_Given request_. Rewrite the items below with every "Where should I click to" changed to "What point should I click to", keeping all other text the same.
==========
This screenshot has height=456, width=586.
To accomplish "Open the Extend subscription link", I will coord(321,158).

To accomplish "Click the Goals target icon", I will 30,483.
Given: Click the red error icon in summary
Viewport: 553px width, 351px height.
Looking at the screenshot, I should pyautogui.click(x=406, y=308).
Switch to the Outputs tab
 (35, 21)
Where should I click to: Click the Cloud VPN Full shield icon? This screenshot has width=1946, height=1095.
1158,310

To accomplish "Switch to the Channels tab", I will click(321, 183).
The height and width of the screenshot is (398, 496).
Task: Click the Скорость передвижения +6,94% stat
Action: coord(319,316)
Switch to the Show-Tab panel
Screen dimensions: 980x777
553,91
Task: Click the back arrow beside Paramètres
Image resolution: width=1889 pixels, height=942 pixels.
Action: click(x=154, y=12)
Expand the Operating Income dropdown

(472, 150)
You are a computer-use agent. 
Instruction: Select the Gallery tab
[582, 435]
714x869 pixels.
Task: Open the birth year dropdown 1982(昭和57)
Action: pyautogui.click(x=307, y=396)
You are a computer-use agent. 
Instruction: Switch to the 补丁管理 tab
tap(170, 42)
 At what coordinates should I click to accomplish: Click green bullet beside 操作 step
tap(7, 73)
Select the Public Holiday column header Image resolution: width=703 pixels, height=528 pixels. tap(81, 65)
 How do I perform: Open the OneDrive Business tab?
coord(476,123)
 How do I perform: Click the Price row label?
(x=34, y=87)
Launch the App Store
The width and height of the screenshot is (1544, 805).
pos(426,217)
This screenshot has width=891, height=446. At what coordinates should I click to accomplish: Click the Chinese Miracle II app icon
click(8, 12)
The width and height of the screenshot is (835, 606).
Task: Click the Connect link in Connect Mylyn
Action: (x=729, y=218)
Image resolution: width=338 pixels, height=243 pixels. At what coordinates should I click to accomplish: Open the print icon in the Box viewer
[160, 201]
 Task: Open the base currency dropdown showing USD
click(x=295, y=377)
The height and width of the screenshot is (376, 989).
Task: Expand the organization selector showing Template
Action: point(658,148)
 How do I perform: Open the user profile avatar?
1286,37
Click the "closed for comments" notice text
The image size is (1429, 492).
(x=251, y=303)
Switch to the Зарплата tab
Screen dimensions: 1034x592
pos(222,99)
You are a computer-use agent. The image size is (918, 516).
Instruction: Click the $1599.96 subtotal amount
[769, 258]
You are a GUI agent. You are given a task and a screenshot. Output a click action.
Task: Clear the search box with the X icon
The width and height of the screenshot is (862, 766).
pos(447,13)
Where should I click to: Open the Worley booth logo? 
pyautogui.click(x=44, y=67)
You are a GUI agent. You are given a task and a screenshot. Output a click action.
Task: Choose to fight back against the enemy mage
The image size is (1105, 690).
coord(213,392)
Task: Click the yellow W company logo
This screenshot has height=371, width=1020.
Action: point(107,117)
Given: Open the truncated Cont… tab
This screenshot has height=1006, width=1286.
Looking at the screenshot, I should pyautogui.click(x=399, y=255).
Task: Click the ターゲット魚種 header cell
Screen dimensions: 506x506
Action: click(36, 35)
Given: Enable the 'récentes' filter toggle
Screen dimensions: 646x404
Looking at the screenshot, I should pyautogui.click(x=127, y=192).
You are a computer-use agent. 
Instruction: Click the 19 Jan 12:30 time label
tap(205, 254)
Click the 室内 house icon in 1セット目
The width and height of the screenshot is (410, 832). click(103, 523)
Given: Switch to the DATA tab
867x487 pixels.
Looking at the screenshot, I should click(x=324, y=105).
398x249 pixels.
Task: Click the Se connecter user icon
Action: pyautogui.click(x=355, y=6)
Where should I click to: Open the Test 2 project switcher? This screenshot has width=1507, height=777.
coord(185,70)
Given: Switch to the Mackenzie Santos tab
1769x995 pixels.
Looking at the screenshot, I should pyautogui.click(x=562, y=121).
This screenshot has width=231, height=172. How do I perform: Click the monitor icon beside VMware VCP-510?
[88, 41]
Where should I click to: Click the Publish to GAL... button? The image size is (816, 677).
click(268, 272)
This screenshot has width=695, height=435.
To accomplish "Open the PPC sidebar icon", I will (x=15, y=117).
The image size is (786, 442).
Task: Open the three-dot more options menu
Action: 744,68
==========
_Response below_.
This screenshot has height=456, width=586.
To accomplish "Open the Extend subscription link", I will coord(321,158).

To accomplish "Click the Goals target icon", I will 30,483.
Given: Click the red error icon in summary
Viewport: 553px width, 351px height.
Looking at the screenshot, I should pyautogui.click(x=406, y=308).
Switch to the Outputs tab
 (35, 21)
What point should I click to: Click the Cloud VPN Full shield icon? This screenshot has width=1946, height=1095.
1158,310

To accomplish "Switch to the Channels tab", I will click(321, 183).
The height and width of the screenshot is (398, 496).
Task: Click the Скорость передвижения +6,94% stat
Action: coord(319,316)
Switch to the Show-Tab panel
Screen dimensions: 980x777
553,91
Task: Click the back arrow beside Paramètres
Image resolution: width=1889 pixels, height=942 pixels.
Action: click(x=154, y=12)
Expand the Operating Income dropdown

(472, 150)
You are a computer-use agent. 
Instruction: Select the Gallery tab
[582, 435]
714x869 pixels.
Task: Open the birth year dropdown 1982(昭和57)
Action: pyautogui.click(x=307, y=396)
You are a computer-use agent. 
Instruction: Switch to the 补丁管理 tab
tap(170, 42)
 At what coordinates should I click to accomplish: Click green bullet beside 操作 step
tap(7, 73)
Select the Public Holiday column header Image resolution: width=703 pixels, height=528 pixels. tap(81, 65)
 How do I perform: Open the OneDrive Business tab?
coord(476,123)
 How do I perform: Click the Price row label?
(x=34, y=87)
Launch the App Store
The width and height of the screenshot is (1544, 805).
pos(426,217)
This screenshot has width=891, height=446. At what coordinates should I click to accomplish: Click the Chinese Miracle II app icon
click(8, 12)
The width and height of the screenshot is (835, 606).
Task: Click the Connect link in Connect Mylyn
Action: (x=729, y=218)
Image resolution: width=338 pixels, height=243 pixels. At what coordinates should I click to accomplish: Open the print icon in the Box viewer
[160, 201]
 Task: Open the base currency dropdown showing USD
click(x=295, y=377)
The height and width of the screenshot is (376, 989).
Task: Expand the organization selector showing Template
Action: point(658,148)
 How do I perform: Open the user profile avatar?
1286,37
Click the "closed for comments" notice text
The image size is (1429, 492).
(x=251, y=303)
Switch to the Зарплата tab
Screen dimensions: 1034x592
pos(222,99)
You are a computer-use agent. The image size is (918, 516).
Instruction: Click the $1599.96 subtotal amount
[769, 258]
You are a GUI agent. You are given a task and a screenshot. Output a click action.
Task: Clear the search box with the X icon
The width and height of the screenshot is (862, 766).
pos(447,13)
What point should I click to: Open the Worley booth logo? 
pyautogui.click(x=44, y=67)
You are a GUI agent. You are given a task and a screenshot. Output a click action.
Task: Choose to fight back against the enemy mage
The image size is (1105, 690).
coord(213,392)
Task: Click the yellow W company logo
This screenshot has height=371, width=1020.
Action: point(107,117)
Given: Open the truncated Cont… tab
This screenshot has height=1006, width=1286.
Looking at the screenshot, I should pyautogui.click(x=399, y=255).
Task: Click the ターゲット魚種 header cell
Screen dimensions: 506x506
Action: click(36, 35)
Given: Enable the 'récentes' filter toggle
Screen dimensions: 646x404
Looking at the screenshot, I should pyautogui.click(x=127, y=192).
You are a computer-use agent. 
Instruction: Click the 19 Jan 12:30 time label
tap(205, 254)
Click the 室内 house icon in 1セット目
The width and height of the screenshot is (410, 832). click(103, 523)
Given: Switch to the DATA tab
867x487 pixels.
Looking at the screenshot, I should click(x=324, y=105).
398x249 pixels.
Task: Click the Se connecter user icon
Action: pyautogui.click(x=355, y=6)
What point should I click to: Open the Test 2 project switcher? This screenshot has width=1507, height=777.
coord(185,70)
Given: Switch to the Mackenzie Santos tab
1769x995 pixels.
Looking at the screenshot, I should pyautogui.click(x=562, y=121).
This screenshot has width=231, height=172. How do I perform: Click the monitor icon beside VMware VCP-510?
[88, 41]
What point should I click to: Click the Publish to GAL... button? The image size is (816, 677).
click(268, 272)
This screenshot has width=695, height=435.
To accomplish "Open the PPC sidebar icon", I will (x=15, y=117).
The image size is (786, 442).
Task: Open the three-dot more options menu
Action: 744,68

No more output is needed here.